令和3年4月に民法の一部改正にて共有制度が見直しされました。具体的には共有物を利用しやすくするための見直し、共有関係の解消をしやすくするための新たな仕組みの導入となります。

同法改正に伴い区分所有法の見直しも現在検討されています。マンション管理に於いて区分所有法は基本の法律ですので、管理組合の運営に関わるものとして区分所有法見直しは大いに影響あるところと思います。

区分所有法見直しの背景は、今後増加が見込まれる老朽化マンションに於ける専有部分の空き家問題にあります。築40年以上の分譲マンションは20年後に現在の100万戸から4倍の400戸超になる見込みです。
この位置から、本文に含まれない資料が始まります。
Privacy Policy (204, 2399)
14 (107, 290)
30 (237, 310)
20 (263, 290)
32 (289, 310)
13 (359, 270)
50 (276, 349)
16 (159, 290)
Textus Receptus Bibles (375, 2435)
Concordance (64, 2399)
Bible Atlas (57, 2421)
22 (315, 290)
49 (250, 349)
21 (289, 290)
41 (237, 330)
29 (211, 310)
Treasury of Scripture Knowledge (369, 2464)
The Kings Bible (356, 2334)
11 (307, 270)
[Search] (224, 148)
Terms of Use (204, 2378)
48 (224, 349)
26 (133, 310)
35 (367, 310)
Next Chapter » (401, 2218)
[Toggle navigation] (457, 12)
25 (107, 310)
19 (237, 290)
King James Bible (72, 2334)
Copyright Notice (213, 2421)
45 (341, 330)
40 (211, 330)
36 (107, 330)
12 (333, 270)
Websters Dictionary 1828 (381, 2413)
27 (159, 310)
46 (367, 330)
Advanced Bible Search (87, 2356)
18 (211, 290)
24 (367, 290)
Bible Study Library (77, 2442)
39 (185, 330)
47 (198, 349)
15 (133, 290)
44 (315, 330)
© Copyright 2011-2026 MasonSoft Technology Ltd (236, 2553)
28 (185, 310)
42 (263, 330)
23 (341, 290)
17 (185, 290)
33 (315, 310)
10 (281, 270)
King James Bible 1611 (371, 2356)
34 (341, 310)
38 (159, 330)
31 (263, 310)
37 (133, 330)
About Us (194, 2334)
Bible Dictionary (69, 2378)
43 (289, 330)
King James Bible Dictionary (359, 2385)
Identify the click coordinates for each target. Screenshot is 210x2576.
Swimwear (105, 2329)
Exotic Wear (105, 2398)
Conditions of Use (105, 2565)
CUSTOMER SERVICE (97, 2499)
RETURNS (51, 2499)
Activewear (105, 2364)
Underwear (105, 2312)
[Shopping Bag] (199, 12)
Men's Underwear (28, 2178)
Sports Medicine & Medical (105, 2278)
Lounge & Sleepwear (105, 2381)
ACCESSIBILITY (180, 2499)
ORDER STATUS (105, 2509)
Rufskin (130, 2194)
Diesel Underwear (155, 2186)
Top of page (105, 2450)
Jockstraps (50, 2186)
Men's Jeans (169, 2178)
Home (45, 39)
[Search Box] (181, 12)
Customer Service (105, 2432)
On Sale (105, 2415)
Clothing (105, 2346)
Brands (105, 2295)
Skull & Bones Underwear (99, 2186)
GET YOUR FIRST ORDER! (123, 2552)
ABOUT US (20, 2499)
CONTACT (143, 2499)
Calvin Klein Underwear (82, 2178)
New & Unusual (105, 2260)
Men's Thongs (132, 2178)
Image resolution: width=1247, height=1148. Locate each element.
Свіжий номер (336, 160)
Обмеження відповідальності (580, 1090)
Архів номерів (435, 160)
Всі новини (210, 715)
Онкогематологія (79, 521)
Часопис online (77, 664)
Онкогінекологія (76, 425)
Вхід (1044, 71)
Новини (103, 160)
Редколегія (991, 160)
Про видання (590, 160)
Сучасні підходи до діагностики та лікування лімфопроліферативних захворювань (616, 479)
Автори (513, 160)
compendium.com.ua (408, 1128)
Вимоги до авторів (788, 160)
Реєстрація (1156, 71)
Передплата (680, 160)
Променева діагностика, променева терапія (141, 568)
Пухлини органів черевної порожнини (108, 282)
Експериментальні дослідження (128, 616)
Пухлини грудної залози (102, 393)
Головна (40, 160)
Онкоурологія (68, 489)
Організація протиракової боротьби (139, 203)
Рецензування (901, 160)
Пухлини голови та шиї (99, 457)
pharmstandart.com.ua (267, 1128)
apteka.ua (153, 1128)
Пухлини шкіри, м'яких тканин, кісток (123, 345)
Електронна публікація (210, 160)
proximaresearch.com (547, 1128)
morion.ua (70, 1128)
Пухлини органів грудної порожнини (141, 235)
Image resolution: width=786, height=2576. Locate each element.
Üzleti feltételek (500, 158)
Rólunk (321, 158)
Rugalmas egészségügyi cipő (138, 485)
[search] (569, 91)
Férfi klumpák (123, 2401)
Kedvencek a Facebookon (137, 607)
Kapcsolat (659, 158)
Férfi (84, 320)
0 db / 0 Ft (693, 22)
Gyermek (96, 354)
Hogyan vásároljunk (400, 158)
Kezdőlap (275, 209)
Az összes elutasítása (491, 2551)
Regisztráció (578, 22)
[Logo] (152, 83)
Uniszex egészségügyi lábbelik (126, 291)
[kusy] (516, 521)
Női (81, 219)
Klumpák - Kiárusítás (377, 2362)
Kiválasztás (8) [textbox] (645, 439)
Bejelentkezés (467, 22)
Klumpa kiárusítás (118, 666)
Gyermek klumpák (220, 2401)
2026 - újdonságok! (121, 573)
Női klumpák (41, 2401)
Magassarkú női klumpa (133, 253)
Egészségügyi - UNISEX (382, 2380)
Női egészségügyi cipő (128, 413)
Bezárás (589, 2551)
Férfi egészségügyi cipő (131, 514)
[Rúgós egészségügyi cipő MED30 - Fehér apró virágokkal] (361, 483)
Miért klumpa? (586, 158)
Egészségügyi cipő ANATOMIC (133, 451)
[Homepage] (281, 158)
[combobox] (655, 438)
専有部分の空き家が増えれば、所在等不明区分所有者も増えると予測されることから、マンションの管理不全を未然に防止することを目的にマンション管理を総合的に検討する必要があると見直しに至ったものです。

見直しは、建替えを含む集会の決議一般を円滑化するための仕組み、区分所有建物の管理に特化した財産管理制度、共用部分の変更決議を円滑化するための仕組み、共用部分に係る損害賠償請求権等を円滑に行使する仕組み、が主な論点となっています。

具体的には所在等不明・賛否不明の区分所有者の存在により、円滑な決議が阻害されているとの指摘から所在等不明・賛否不明の区分所有者を決議の分母から除外する仕組みや、共用部分変更の特別決議が厳しいとの指摘から共用部分の変更決議の多数決割合の引下げ等が検討されています。

区分所有法が改正された場合、マンション管理組合の運営に変更となる可能性がありますので、今後の同法改正の検討状況が気になるところです。